Much of the polarisation has been because traditional worker’s parties such as Labour or the German SPD accepted the rulers’ agenda and so have alienated their traditional base. Unfortunately, while some of those have moved to the left, too much has gone to the right. We will undercut this not by referring to such people as ‘deplorables’, as Hillary Clinton did in 2016, or by lumping Trump in with the 17 million who voted to leave the EU.
There are two ways to undercut the far right. One is to take on their arguments directly – over abortion rights, race, sexuality, war and the rest. The other equally important one is to find ways of proving in practice to those who have suffered from austerity and the rest that the left has an answer to their problems. This led to some success for Jeremy Corbyn in 2017, and Labour’s left needs to return to providing this alternative agenda rapidly and forcefully. The stakes are high and time is short.
Wishing and hoping won’t change the reality
The fallout from the Euro elections continues, not least with the row over Alastair Campbell’s expulsion for voting Lib Dem. It’s clear that many right-wing Labour figures not only voted this way (not Green for the most part but for an anti-working class, pro-austerity party), but also urged others to do so. These are the people who want a second referendum for one reason only – to overturn the original vote and stop Brexit. The People’s Vote campaign is the Remain campaign rebooted.
The country is almost evenly split again if these votes are anything to go by, but the Brexit party vote is quite extraordinary. This is a party with nearly a third of the vote without policies, without any lengthy preparation, and in the process destroying Farage’s previous vehicle of UKIP. The party campaigned on nothing but democracy and respecting the referendum result. As far as I could see there was little overt racism in the campaign, although this is never far below the surface.
What this tells me is that there is a boiling anger about the non-delivery of Brexit which Farage has capitalised on and which could go in an even worse direction. This isn’t just the ‘northern industrial towns’ as it’s often portrayed, but pretty much everywhere in England and Wales outside of the major cities and university towns – the south west, Kent, south Wales, the West Midlands, as well as Lancashire, Yorkshire and the north east, all recorded high votes for the Brexit party.
As I said last week, everyone is using the election results to confirm their own opinions, so there is increased clamour for Labour to back a second referendum.

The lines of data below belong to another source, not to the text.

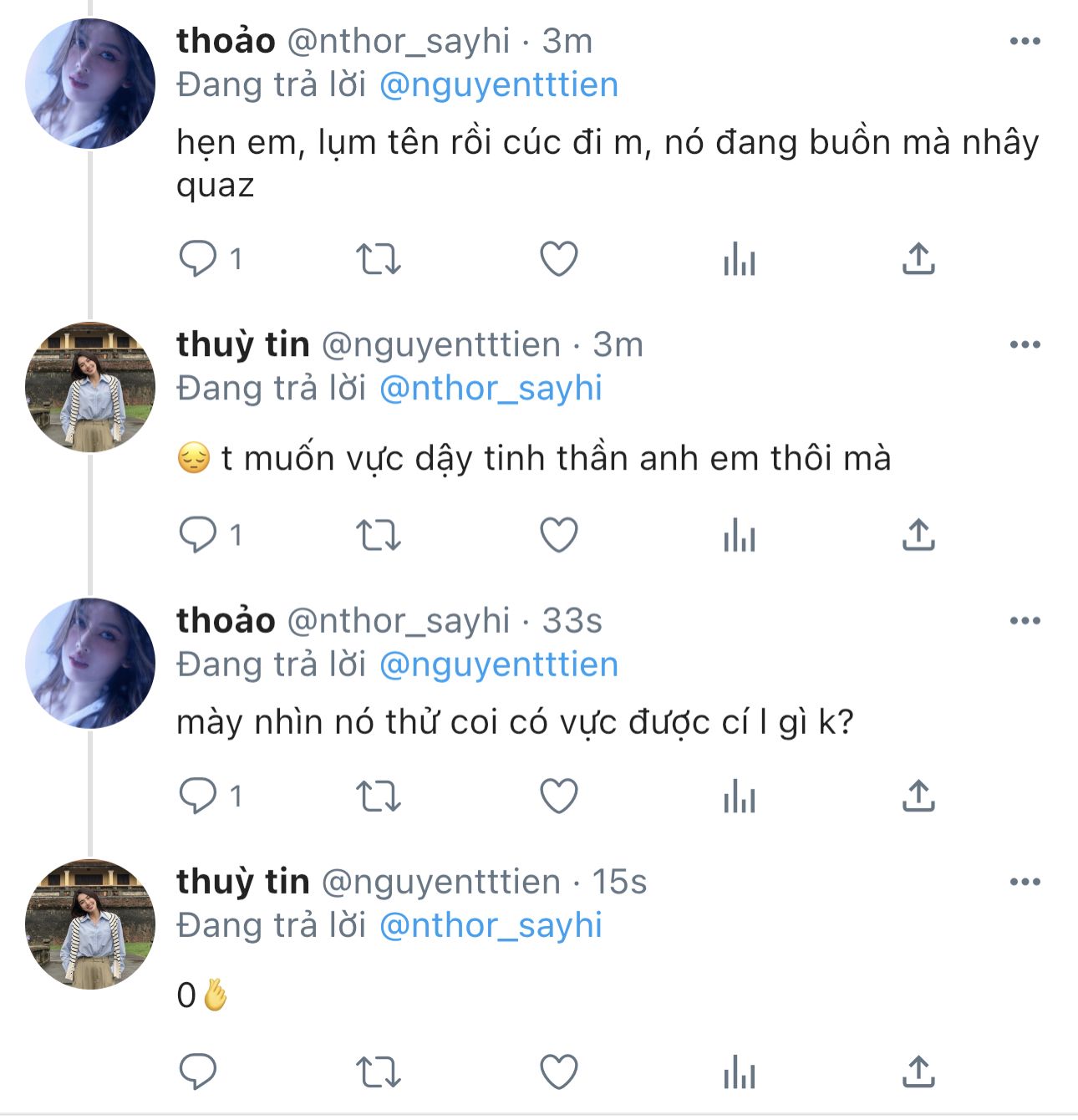Open @nguyentttien mention link in first tweet
The image size is (1078, 1120).
pos(499,85)
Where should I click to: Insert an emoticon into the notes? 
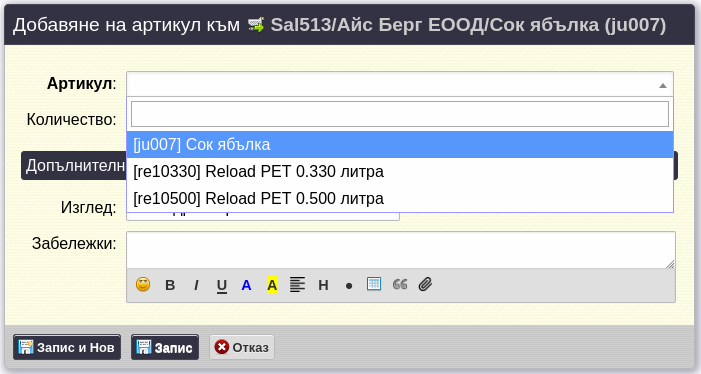[143, 285]
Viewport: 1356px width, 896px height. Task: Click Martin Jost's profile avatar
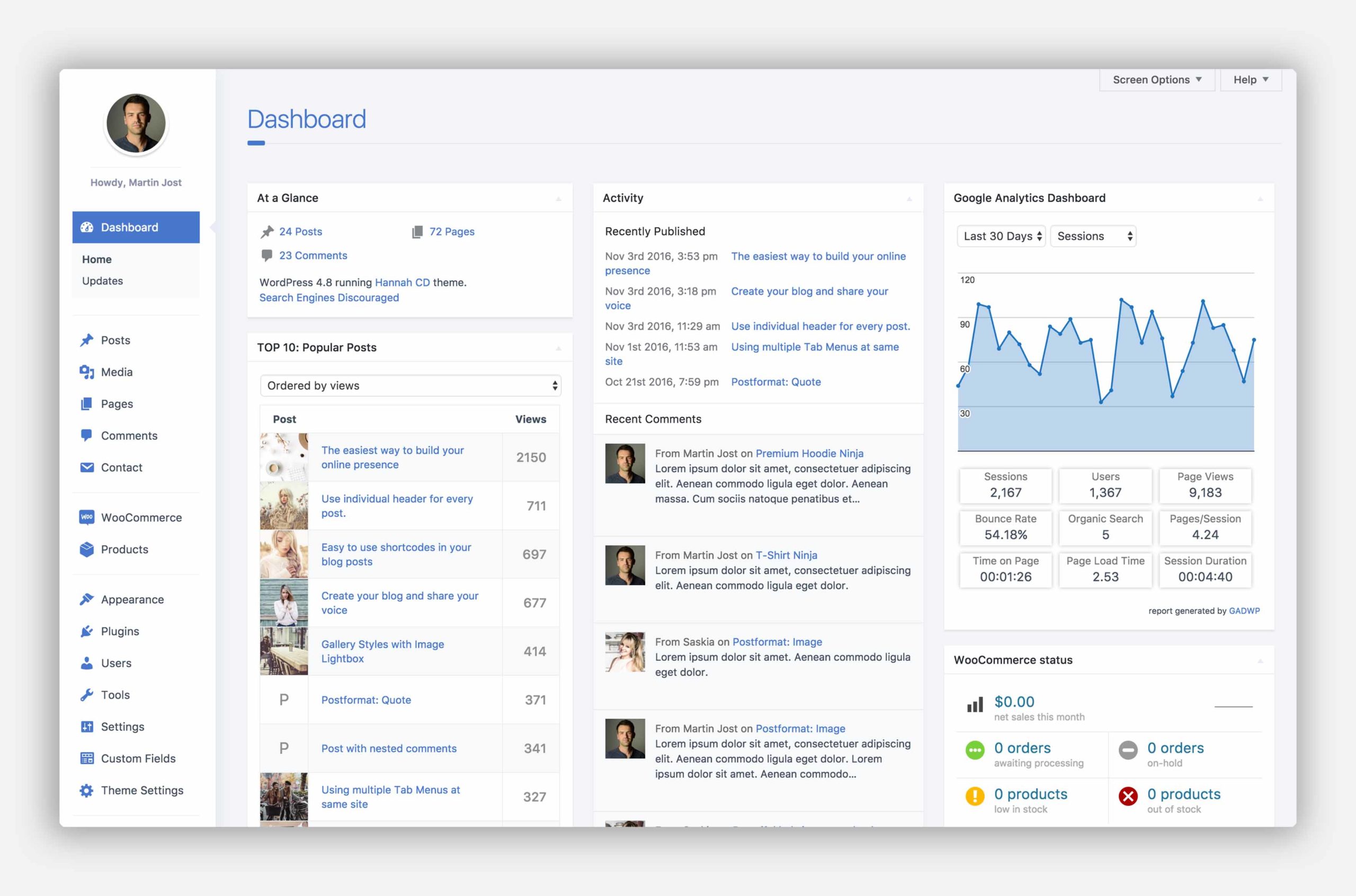[x=136, y=123]
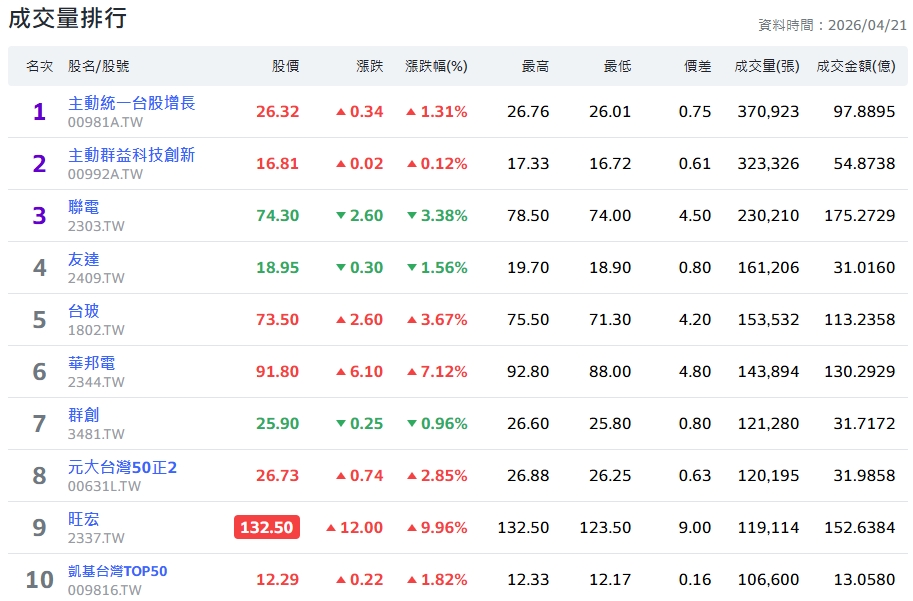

Personally, I think it would be the end of Labour as a major electoral force, losing massively in leave areas and not recouping sufficiently from pro-Remain parties in Remain areas. So I am very strongly against it for that reason and for reasons of basic democracy.
But I also don’t get what the people so desperately advocating it think another vote will achieve. Even if like in a Disney film they could make their wish come true, there is every likelihood that either Leave would win again or that the vote would still be so narrow as to continue the bitter divisions.
So what would they do then? How would they deal with a right-wing backlash, or how would they cope with accepting a second Leave vote? About time they thought some of this through and told us the answers. The middle classes like Campbell and Blair really couldn’t care less about working class people as long as they get their way. But those on the left advocating this course really need to consider why they are turning their backs on swathes of working-class people, rather than trying to find solutions to the problems that have got us to this place.